Request for review: 6896617: Optimize sun.nio.cs.ISO_8859_1$Encode.encodeArrayLoop() on x86

Tue Jan 22 12:20:42 PST 2013

Thank you, Ulf

I will rename method to encodeISOArray and add comment that it could be 
replaced by intrinsic by JVM.

The same arrays were use intentionally in test to get performance of 
code without effect of CPU's cache/memory subsystem.

The method encodeArrayLoop() is also compiled because it is invoked > 
10000 times. And I don't see an effect on performance of its code change 
so I will leave it as it is.

Thanks,
Vladimir

On 1/21/13 3:30 PM, Ulf Zibis wrote:
> Am 17.01.2013 05:27, schrieb Vladimir Kozlov:
>> On 1/12/13 12:37 AM, Ulf Zibis wrote:
>>> 3) bugs.sun.com/bugdatabase/view_bug.do?bug_id=6896617 ==> This bug is
>>> not available.
>>
>> I opened it, should show up in few days.
>
> Thanks!
>
>>
>>> 4) What specific operation should be done by the intrinsic, i.e. is
>>> there a fixed API for that method ???
>>
>> When C2 (server JIT compiler in JVM) compiles encode methods it will
>> replace new method encodeArray() (matched by signature) with hand
>> optimized assembler code which uses latest processor instructions. I
>> will send Hotspot changes soon. So it is nothing to do with
>> interpreter or bytecode sequence.
>>
>>> 5) Can an intrinsic write back more than 1 value (see my hack via int[]
>>> p) ?
>>> 6) Vladimir's webrev shows an integer as return type for that method,
>>> I've added a variant with boolean return type, and the code from my last
>>> approach could be transformed to a method with Object return type.
>
> I wanted to say, there would maybe different results for the surrounding
> code depending on the API we choose for the intrinsic method call. If
> the surrounding code is *as short as possible*, there is a better
> chance, it will be JIT-compiled too after fewer invocations of
> encodeArrayLoop().
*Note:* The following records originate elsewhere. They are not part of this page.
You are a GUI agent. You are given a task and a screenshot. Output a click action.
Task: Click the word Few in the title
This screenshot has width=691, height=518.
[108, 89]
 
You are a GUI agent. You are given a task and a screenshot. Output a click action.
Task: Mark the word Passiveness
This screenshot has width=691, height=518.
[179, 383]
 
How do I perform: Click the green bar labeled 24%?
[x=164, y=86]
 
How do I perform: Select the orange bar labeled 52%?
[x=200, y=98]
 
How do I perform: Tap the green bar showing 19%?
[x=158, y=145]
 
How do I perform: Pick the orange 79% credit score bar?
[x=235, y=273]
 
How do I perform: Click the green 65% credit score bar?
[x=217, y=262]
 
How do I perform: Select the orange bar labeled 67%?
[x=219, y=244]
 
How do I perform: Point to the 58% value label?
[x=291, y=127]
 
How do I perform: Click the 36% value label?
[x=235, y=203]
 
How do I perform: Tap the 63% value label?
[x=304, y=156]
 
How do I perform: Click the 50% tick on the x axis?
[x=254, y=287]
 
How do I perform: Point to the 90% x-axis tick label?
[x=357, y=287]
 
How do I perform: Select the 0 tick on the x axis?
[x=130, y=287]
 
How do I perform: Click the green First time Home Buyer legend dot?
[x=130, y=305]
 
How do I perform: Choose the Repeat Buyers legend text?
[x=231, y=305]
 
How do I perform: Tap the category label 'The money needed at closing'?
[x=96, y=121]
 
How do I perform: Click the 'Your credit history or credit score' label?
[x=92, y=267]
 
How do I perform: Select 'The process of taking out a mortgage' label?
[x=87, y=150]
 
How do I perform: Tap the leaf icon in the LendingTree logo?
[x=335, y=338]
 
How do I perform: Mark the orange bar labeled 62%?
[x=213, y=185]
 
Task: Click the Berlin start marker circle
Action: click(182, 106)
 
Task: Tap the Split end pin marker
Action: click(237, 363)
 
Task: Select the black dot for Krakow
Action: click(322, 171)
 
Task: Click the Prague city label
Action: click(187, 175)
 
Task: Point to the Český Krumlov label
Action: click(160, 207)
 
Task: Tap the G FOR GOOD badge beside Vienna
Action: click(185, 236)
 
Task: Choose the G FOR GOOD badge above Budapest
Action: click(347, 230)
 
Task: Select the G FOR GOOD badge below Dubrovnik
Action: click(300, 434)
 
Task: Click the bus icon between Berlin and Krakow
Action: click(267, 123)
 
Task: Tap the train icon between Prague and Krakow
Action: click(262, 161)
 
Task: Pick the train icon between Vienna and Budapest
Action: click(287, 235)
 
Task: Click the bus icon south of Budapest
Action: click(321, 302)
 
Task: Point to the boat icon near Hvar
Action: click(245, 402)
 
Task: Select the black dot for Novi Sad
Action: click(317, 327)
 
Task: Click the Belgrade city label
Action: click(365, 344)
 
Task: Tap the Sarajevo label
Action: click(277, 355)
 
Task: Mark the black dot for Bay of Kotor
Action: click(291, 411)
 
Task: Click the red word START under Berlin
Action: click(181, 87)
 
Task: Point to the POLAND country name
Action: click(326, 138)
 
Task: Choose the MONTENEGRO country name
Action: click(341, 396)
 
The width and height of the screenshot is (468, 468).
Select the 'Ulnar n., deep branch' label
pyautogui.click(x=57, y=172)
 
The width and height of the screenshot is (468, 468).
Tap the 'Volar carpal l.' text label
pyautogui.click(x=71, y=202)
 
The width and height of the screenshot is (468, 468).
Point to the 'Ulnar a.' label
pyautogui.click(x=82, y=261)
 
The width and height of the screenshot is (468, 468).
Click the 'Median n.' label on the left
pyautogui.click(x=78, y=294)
I guess, the fastest would be:
>
> // while inlinig, JIT will erase the surrounding int[] p
> private static CoderResult copyISOs(CoderResult cr,
>          char[] sa, byte[] da, final int[] p, int sl) {
>      for (int sp = p[0], dp = p[1]; sp < sl; sp++) {
>          char c = sa[sp];
>          // if (c & '\uFF00' != 0) // needs bug 6935994 to be fixed,
> would be fastest
>          if ((byte)(c >> 8) != 0) // temporary replacement, fast
> byte-length operation on x86
>              return null;
>          da[dp++] = (byte)c;
>      }
>      return cr;
> }
>
> // No more needs try...finally block
> private CoderResult encodeArrayLoop(
>          CharBuffer src, ByteBuffer dst) {
>      char[] sa = src.array();
>      int soff = src.arrayOffset();
>      int sp = soff + src.position();
>      int sr = src.remaining();
>      byte[] da = dst.array();
>      int doff = dst.arrayOffset();
>      int dp = doff + dst.position();
>      int dr = dst.remaining();
>      CoderResult cr;
>      if (dr < sr) {
>          sr = dr;
>          cr = CoderResult.OVERFLOW;
>      } else
>          cr = CoderResult.UNDERFLOW;
>      int sl = sp + sr;
>      final int[] p = { sp, dp };
>      cr = copyISOs(cr, sa, da, p, sl);
>      src.position(p[0] - soff);
>      dst.position(p[1] - doff);
>      return result(cr, sa, p[0], sl);
>
> }
>
> // if adapted, maybe could also be reused in encodeBufferLoop()
> private static CoderResult result(CoderResult cr, byte[] sa, int sp, int
> sl) {
>      return cr != null ? cr :
>          sgp.parse(sa[sp], sa, sp, sl) < 0
>              ? sgp.error();
>              : sgp.unmappableResult();
> }
>
>
>>>
>>> ... so waiting for Vladimir's feedback :-[
>>> (especially on performance/hsdis results)
>>
>> Performance on x86 tested with next code (whole test will be in
>> Hotspot changes) :
>>
>>         ba = CharBuffer.wrap(a);
>>         bb = ByteBuffer.wrap(b);
>>         long start = System.currentTimeMillis();
>>         for (int i = 0; i < 1000000; i++) {
>>             ba.clear(); bb.clear();
>>             enc_res = enc_res && enc.encode(ba, bb, true).isUnderflow();
>>         }
>>         long end = System.currentTimeMillis();
>
> 1.) Wouldn't System.nanoTime() give more accurate results?
> 2.) I want to point out that it is not real world scenario, encoding the
> same data 1.000.000 times. If same data is used, it is likely, that the
> data itself becomes cached in the inner CPU cache so should have very
> fast access times, which would be not the case on real world data.
> 3.) It would also be interesting to see the results for less than
> 1.000.000 iterations in considering, the surrounding code would be
> JIT-compiled or not. Also performance on C1 should be tested.
>
> I also worry about the naming of method encodeArray(...). I think, it
> should reflect the fact, that it only encodes ISO-8859-1 charset characters.
>
> Please add a comment on the fact, that method encodeArray(...) is
> intended to be intrinsified.
>
> -Ulf
>
>